**EXERCISE DESCRIPTION**
Repeat every record exactly.

**Saved entries**
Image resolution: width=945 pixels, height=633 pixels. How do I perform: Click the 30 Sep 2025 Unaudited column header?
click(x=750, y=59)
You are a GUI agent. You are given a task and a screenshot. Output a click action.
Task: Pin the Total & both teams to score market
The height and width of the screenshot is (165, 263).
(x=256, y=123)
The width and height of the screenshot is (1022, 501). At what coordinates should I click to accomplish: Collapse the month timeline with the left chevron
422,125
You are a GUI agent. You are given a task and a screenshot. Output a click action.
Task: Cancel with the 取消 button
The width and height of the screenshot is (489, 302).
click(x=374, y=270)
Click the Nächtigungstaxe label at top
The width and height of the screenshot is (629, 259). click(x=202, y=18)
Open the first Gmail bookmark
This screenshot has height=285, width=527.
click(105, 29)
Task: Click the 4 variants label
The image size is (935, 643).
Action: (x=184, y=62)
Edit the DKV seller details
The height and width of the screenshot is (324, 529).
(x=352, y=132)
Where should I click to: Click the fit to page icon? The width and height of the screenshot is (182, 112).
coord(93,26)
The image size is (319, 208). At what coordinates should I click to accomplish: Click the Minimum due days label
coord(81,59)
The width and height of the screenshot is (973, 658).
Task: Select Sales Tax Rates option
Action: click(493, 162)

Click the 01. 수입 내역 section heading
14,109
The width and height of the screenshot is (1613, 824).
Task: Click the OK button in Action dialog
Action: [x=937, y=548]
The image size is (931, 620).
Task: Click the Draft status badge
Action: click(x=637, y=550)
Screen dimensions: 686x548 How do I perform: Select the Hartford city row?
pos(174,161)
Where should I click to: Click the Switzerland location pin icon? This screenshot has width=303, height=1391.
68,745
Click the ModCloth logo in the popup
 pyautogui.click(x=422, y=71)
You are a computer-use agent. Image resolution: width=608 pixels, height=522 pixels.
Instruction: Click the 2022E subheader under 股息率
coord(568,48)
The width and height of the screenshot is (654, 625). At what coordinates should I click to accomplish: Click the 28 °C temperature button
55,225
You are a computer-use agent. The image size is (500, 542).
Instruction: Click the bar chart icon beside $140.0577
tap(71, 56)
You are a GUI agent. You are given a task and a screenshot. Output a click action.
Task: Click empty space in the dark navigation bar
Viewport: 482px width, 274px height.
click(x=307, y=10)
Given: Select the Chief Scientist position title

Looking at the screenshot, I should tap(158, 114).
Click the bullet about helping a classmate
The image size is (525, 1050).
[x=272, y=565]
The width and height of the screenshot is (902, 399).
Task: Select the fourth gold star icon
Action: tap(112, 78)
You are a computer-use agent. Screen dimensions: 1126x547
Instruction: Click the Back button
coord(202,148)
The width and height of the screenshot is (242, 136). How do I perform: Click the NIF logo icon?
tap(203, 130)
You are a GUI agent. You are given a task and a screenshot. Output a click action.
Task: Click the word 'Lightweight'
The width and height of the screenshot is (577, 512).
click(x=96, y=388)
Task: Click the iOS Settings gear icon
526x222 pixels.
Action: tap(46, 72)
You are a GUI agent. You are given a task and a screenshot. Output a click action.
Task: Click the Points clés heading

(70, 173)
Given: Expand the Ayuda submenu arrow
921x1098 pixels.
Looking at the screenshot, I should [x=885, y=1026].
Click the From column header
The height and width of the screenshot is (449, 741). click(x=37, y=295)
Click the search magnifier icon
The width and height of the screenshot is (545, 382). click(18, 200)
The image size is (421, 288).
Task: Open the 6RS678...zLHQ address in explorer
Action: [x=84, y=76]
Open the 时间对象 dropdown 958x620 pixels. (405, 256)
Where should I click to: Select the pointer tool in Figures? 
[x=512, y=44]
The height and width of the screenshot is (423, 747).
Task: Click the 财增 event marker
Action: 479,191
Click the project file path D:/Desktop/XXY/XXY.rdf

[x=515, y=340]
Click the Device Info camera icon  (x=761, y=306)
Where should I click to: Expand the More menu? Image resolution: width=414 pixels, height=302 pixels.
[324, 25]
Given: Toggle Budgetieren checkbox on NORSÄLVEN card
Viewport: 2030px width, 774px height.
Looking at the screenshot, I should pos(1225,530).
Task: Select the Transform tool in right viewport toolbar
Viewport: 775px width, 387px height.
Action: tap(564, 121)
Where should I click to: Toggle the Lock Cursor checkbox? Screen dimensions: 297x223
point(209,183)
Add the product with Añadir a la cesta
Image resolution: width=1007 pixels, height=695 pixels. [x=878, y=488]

**ANSWER TO THIS PROBLEM**
Image resolution: width=945 pixels, height=633 pixels. How do I perform: Click the 30 Sep 2025 Unaudited column header?
click(x=750, y=59)
You are a GUI agent. You are given a task and a screenshot. Output a click action.
Task: Pin the Total & both teams to score market
The height and width of the screenshot is (165, 263).
(x=256, y=123)
The width and height of the screenshot is (1022, 501). At what coordinates should I click to accomplish: Collapse the month timeline with the left chevron
422,125
You are a GUI agent. You are given a task and a screenshot. Output a click action.
Task: Cancel with the 取消 button
The width and height of the screenshot is (489, 302).
click(x=374, y=270)
Click the Nächtigungstaxe label at top
The width and height of the screenshot is (629, 259). click(x=202, y=18)
Open the first Gmail bookmark
This screenshot has height=285, width=527.
click(105, 29)
Task: Click the 4 variants label
The image size is (935, 643).
Action: (x=184, y=62)
Edit the DKV seller details
The height and width of the screenshot is (324, 529).
(x=352, y=132)
Where should I click to: Click the fit to page icon? The width and height of the screenshot is (182, 112).
coord(93,26)
The image size is (319, 208). At what coordinates should I click to accomplish: Click the Minimum due days label
coord(81,59)
The width and height of the screenshot is (973, 658).
Task: Select Sales Tax Rates option
Action: click(493, 162)

Click the 01. 수입 내역 section heading
14,109
The width and height of the screenshot is (1613, 824).
Task: Click the OK button in Action dialog
Action: [x=937, y=548]
The image size is (931, 620).
Task: Click the Draft status badge
Action: click(x=637, y=550)
Screen dimensions: 686x548 How do I perform: Select the Hartford city row?
pos(174,161)
Where should I click to: Click the Switzerland location pin icon? This screenshot has width=303, height=1391.
68,745
Click the ModCloth logo in the popup
 pyautogui.click(x=422, y=71)
You are a computer-use agent. Image resolution: width=608 pixels, height=522 pixels.
Instruction: Click the 2022E subheader under 股息率
coord(568,48)
The width and height of the screenshot is (654, 625). At what coordinates should I click to accomplish: Click the 28 °C temperature button
55,225
You are a computer-use agent. The image size is (500, 542).
Instruction: Click the bar chart icon beside $140.0577
tap(71, 56)
You are a GUI agent. You are given a task and a screenshot. Output a click action.
Task: Click empty space in the dark navigation bar
Viewport: 482px width, 274px height.
click(x=307, y=10)
Given: Select the Chief Scientist position title

Looking at the screenshot, I should tap(158, 114).
Click the bullet about helping a classmate
The image size is (525, 1050).
[x=272, y=565]
The width and height of the screenshot is (902, 399).
Task: Select the fourth gold star icon
Action: tap(112, 78)
You are a computer-use agent. Screen dimensions: 1126x547
Instruction: Click the Back button
coord(202,148)
The width and height of the screenshot is (242, 136). How do I perform: Click the NIF logo icon?
tap(203, 130)
You are a GUI agent. You are given a task and a screenshot. Output a click action.
Task: Click the word 'Lightweight'
The width and height of the screenshot is (577, 512).
click(x=96, y=388)
Task: Click the iOS Settings gear icon
526x222 pixels.
Action: tap(46, 72)
You are a GUI agent. You are given a task and a screenshot. Output a click action.
Task: Click the Points clés heading

(70, 173)
Given: Expand the Ayuda submenu arrow
921x1098 pixels.
Looking at the screenshot, I should [x=885, y=1026].
Click the From column header
The height and width of the screenshot is (449, 741). click(x=37, y=295)
Click the search magnifier icon
The width and height of the screenshot is (545, 382). click(18, 200)
The image size is (421, 288).
Task: Open the 6RS678...zLHQ address in explorer
Action: [x=84, y=76]
Open the 时间对象 dropdown 958x620 pixels. (405, 256)
Where should I click to: Select the pointer tool in Figures? 
[x=512, y=44]
The height and width of the screenshot is (423, 747).
Task: Click the 财增 event marker
Action: 479,191
Click the project file path D:/Desktop/XXY/XXY.rdf

[x=515, y=340]
Click the Device Info camera icon  (x=761, y=306)
Where should I click to: Expand the More menu? Image resolution: width=414 pixels, height=302 pixels.
[324, 25]
Given: Toggle Budgetieren checkbox on NORSÄLVEN card
Viewport: 2030px width, 774px height.
Looking at the screenshot, I should pos(1225,530).
Task: Select the Transform tool in right viewport toolbar
Viewport: 775px width, 387px height.
Action: tap(564, 121)
Where should I click to: Toggle the Lock Cursor checkbox? Screen dimensions: 297x223
point(209,183)
Add the product with Añadir a la cesta
Image resolution: width=1007 pixels, height=695 pixels. [x=878, y=488]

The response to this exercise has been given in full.